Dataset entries
---
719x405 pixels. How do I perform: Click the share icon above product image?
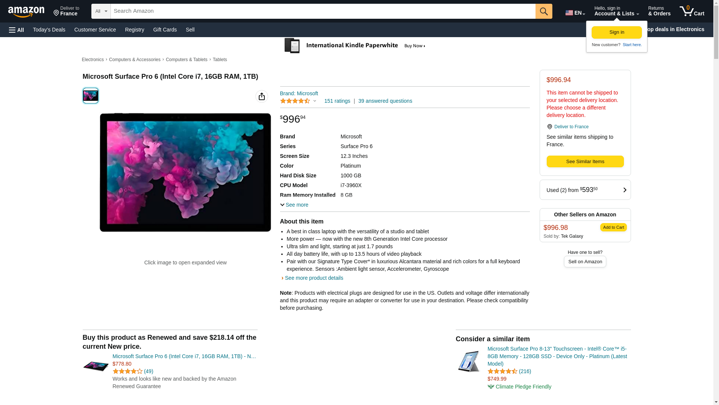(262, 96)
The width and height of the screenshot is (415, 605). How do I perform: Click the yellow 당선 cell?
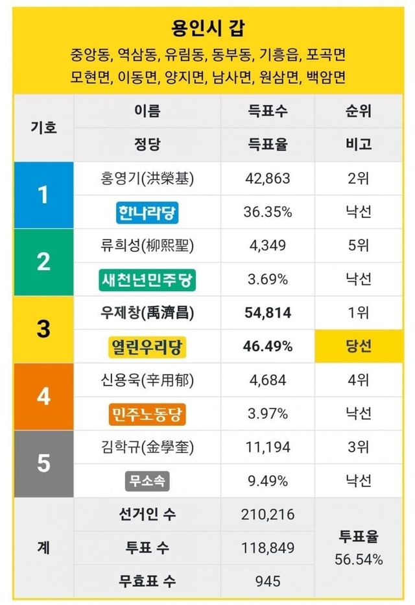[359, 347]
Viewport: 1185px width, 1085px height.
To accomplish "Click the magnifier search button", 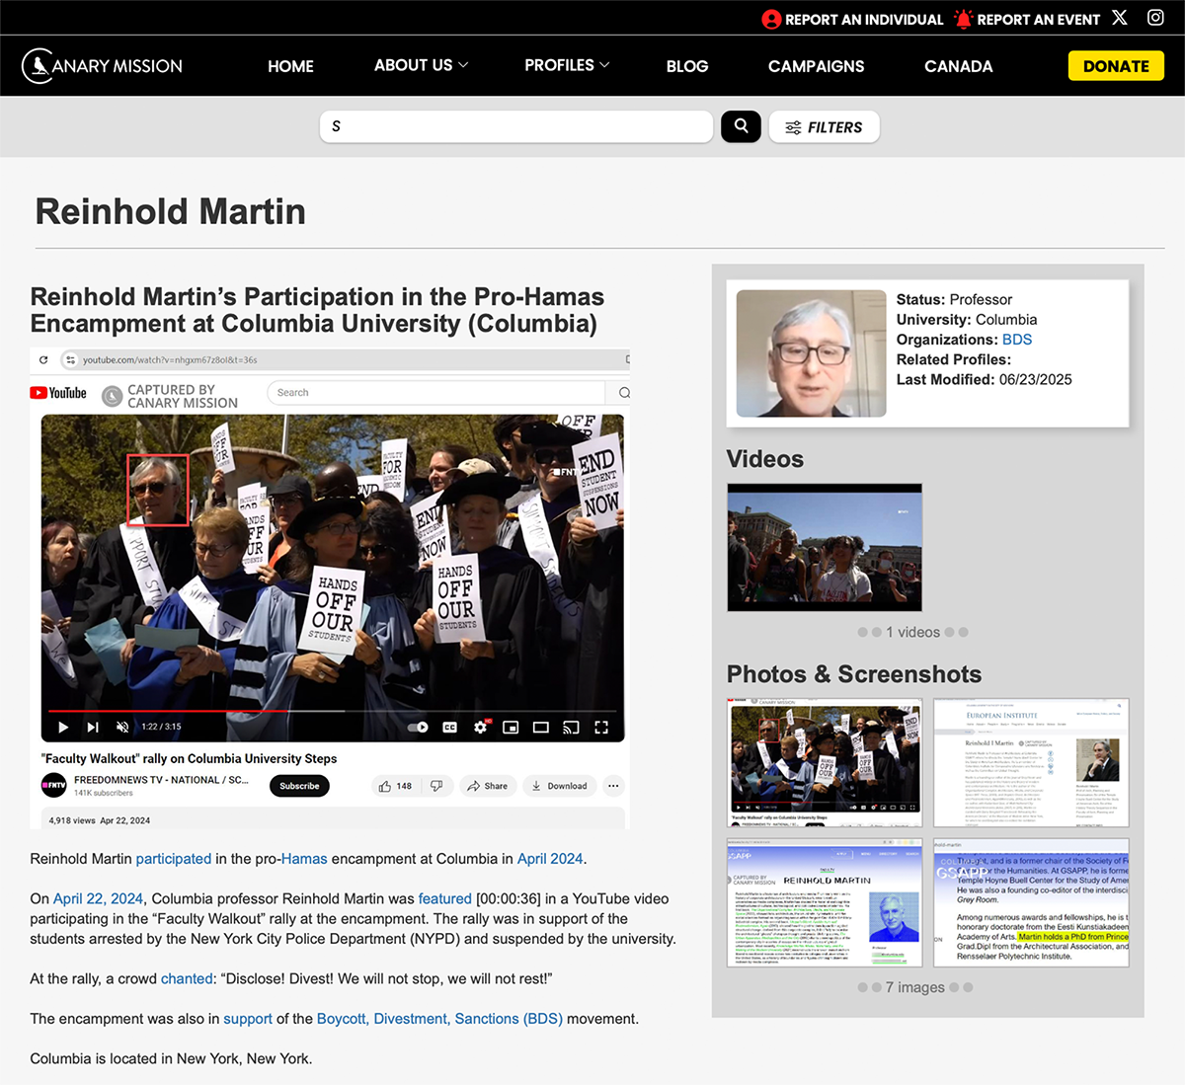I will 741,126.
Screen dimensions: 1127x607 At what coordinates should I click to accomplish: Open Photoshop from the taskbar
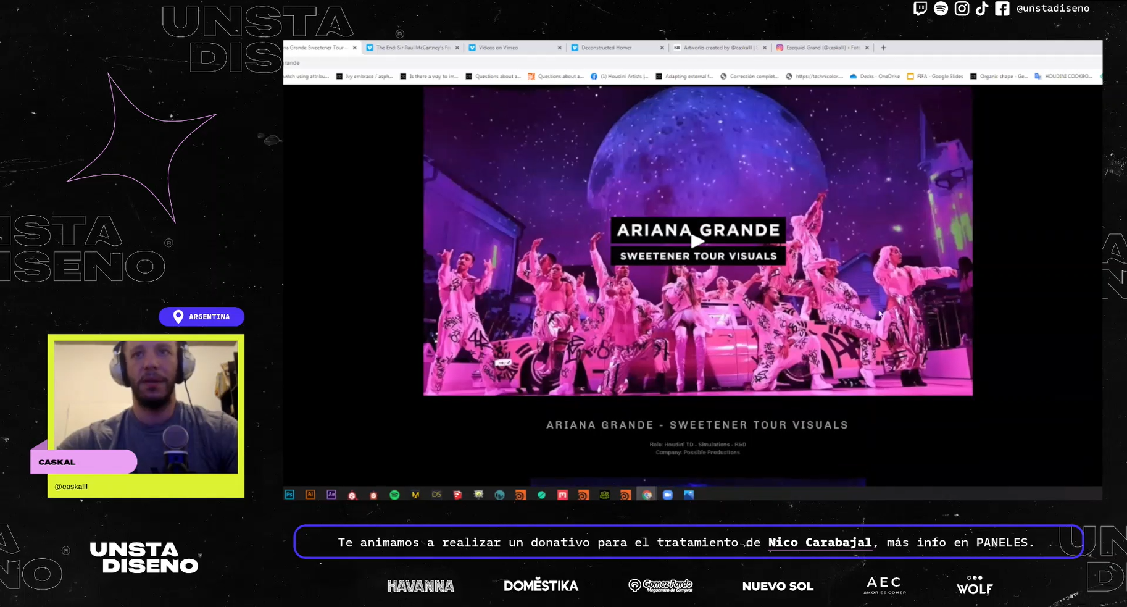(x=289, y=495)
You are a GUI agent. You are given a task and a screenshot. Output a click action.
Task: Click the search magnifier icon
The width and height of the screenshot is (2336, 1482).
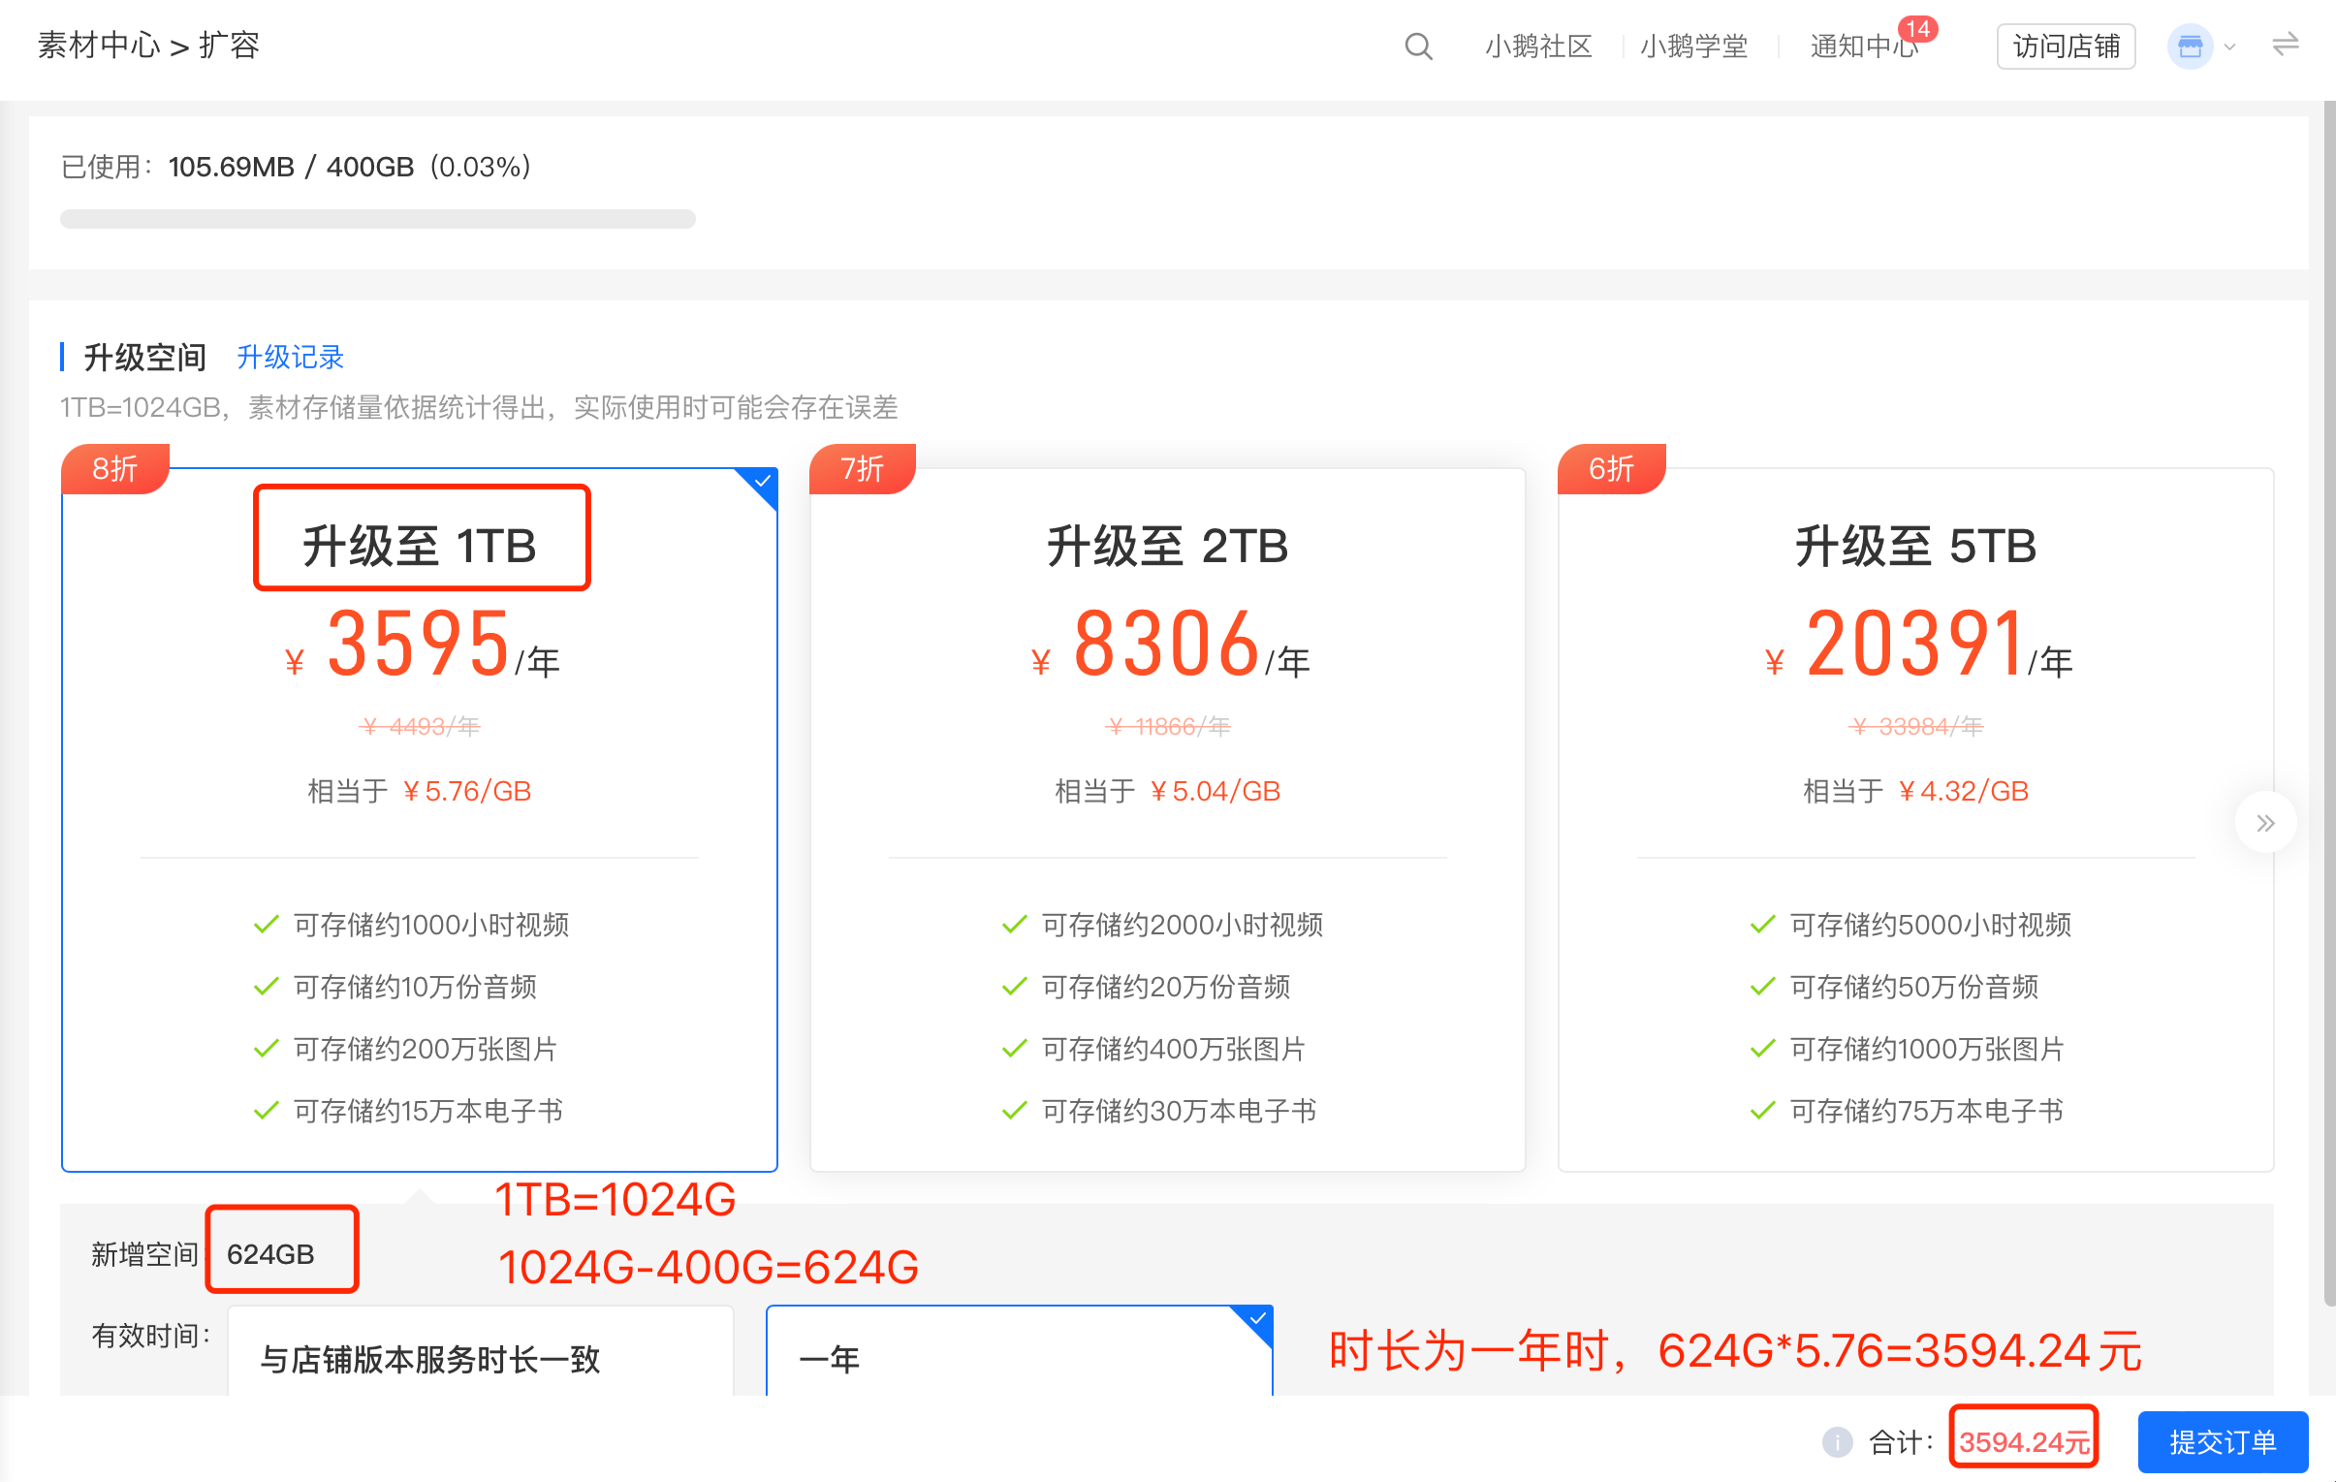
---
TASK TO CARRY OUT:
Only the lines from the line with "You are a GUI" through the closing line of the data, both included, should be set down, exactly as written and without pictures.

EXERCISE RESULT:
You are a GUI agent. You are given a task and a screenshot. Output a click action.
Task: Click the search magnifier icon
The width and height of the screenshot is (2336, 1482).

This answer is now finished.